Case Study: Content-Based Recommendations
Build a recommendation engine using text similarity and HNSW indexing.
Use Case
Find similar movies based on plot descriptions.
Implementation
use aprender::recommend::ContentRecommender;
fn main() {
// Create recommender with HNSW parameters:
// - M=16: connections per node
// - ef_construction=200: build quality
// - decay_factor=0.95: IDF decay
let mut recommender = ContentRecommender::new(16, 200, 0.95);
// Add movie descriptions
let movies = vec![
("inception", "A thief steals secrets through dream-sharing technology"),
("matrix", "A hacker discovers reality is a simulation"),
("interstellar", "Astronauts travel through a wormhole to save humanity"),
("avatar", "A marine explores an alien world called Pandora"),
("terminator", "A cyborg assassin is sent back in time"),
("blade_runner", "A detective hunts rogue replicants in dystopian future"),
];
for (id, description) in &movies {
recommender.add_item(id, description);
}
// Build the index
recommender.build_index();
// Find similar movies
let query = "science fiction about artificial intelligence and reality";
let recommendations = recommender.recommend(query, 3);
println!("Query: {}\n", query);
println!("Recommendations:");
for (id, score) in recommendations {
println!(" {} (score: {:.3})", id, score);
}
}
Output:
Query: science fiction about artificial intelligence and reality
Recommendations:
matrix (score: 0.847)

□ □ □ □

▶ [PROBLEM TO WORK ON] In the movie recommendation case study, turn the code comment that starts "Create recommender with HNSW parameters" into a short plain list. Keep each setting and what it controls.

▶ [GIVEN MATERIAL]
□ □ □ □

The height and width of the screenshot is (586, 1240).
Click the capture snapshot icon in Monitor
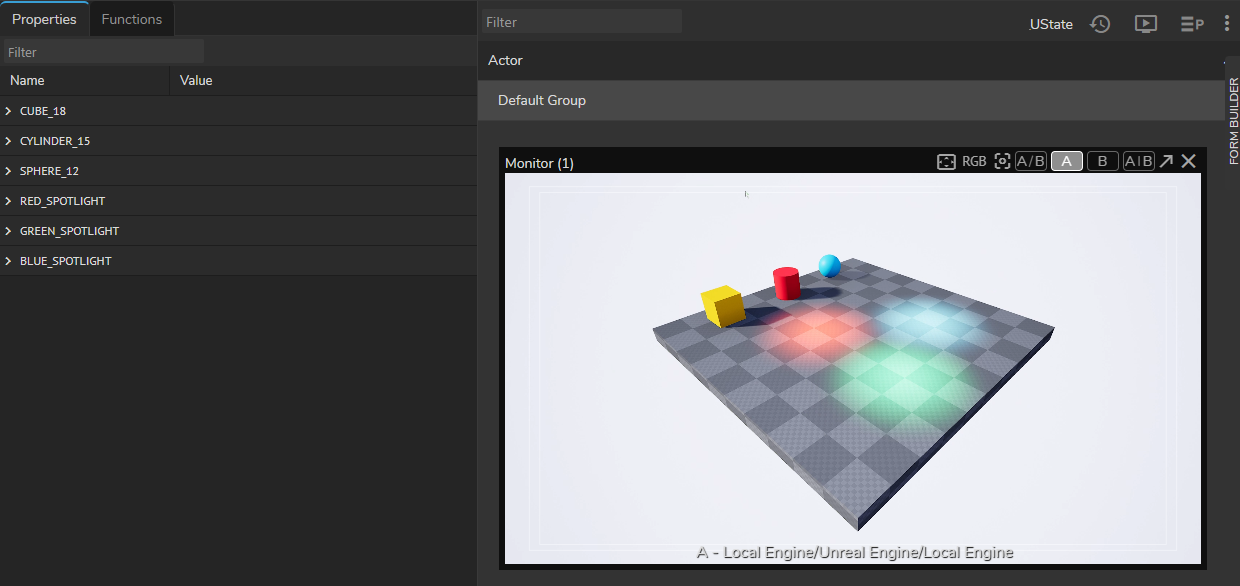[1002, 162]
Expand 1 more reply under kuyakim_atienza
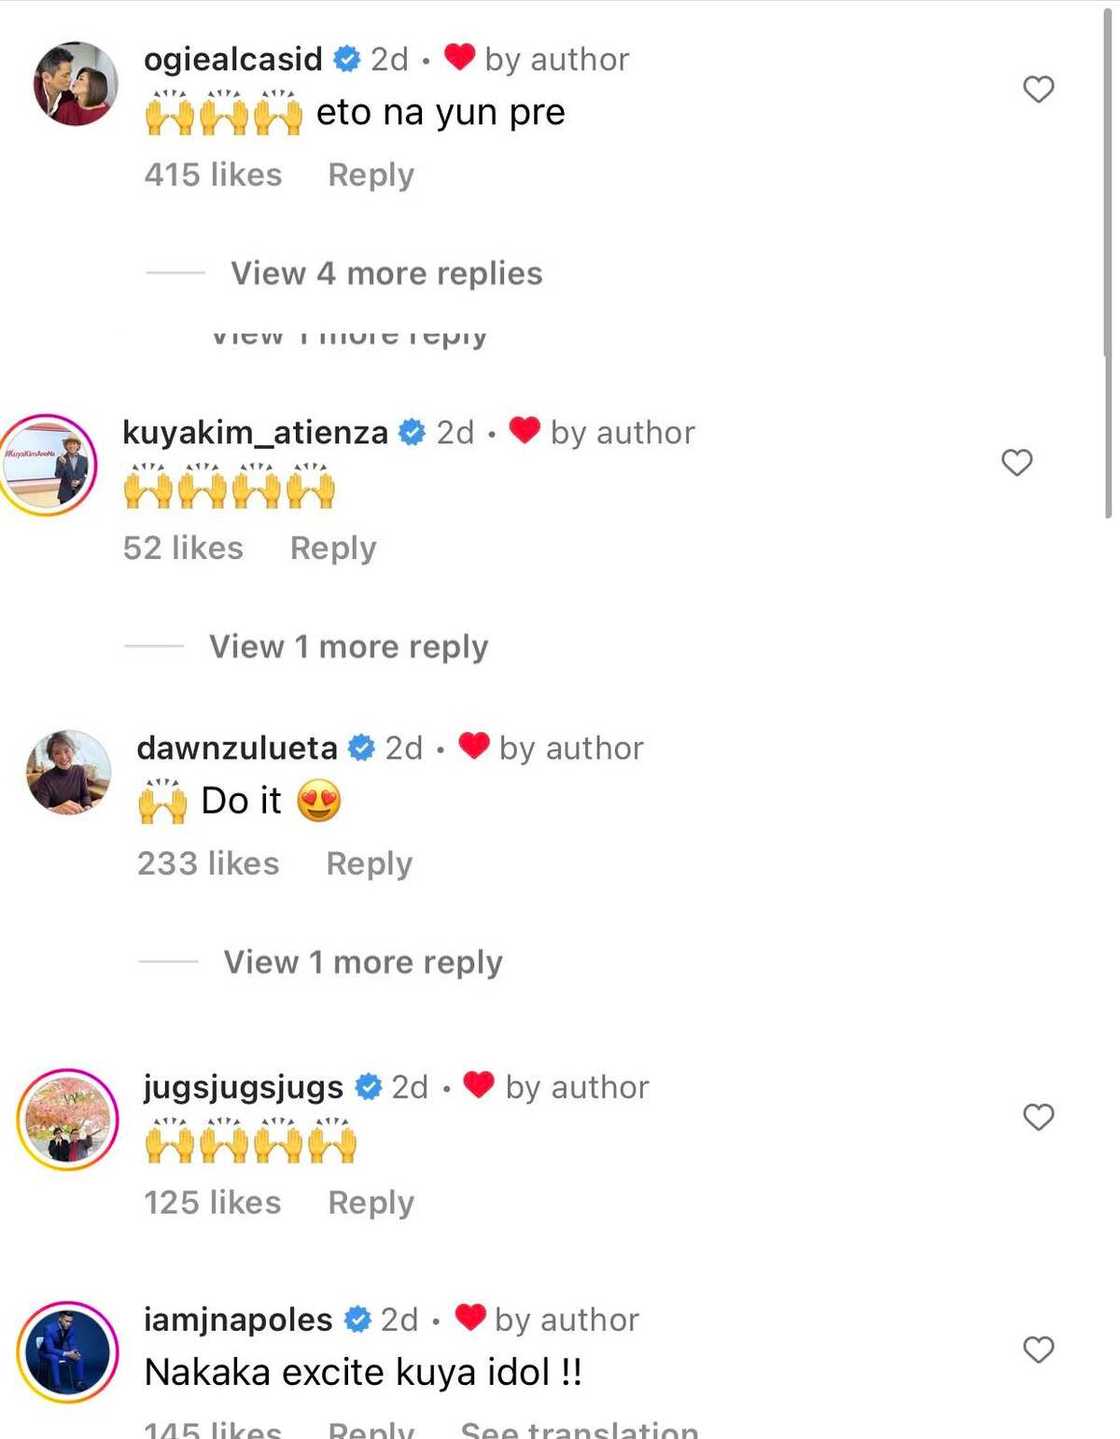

□ □ □ □

▶ [FINAL RESULT]
HNSW settings for the recommender:
- M = 16: connections per node
- ef_construction = 200: build quality
- decay_factor = 0.95: IDF decay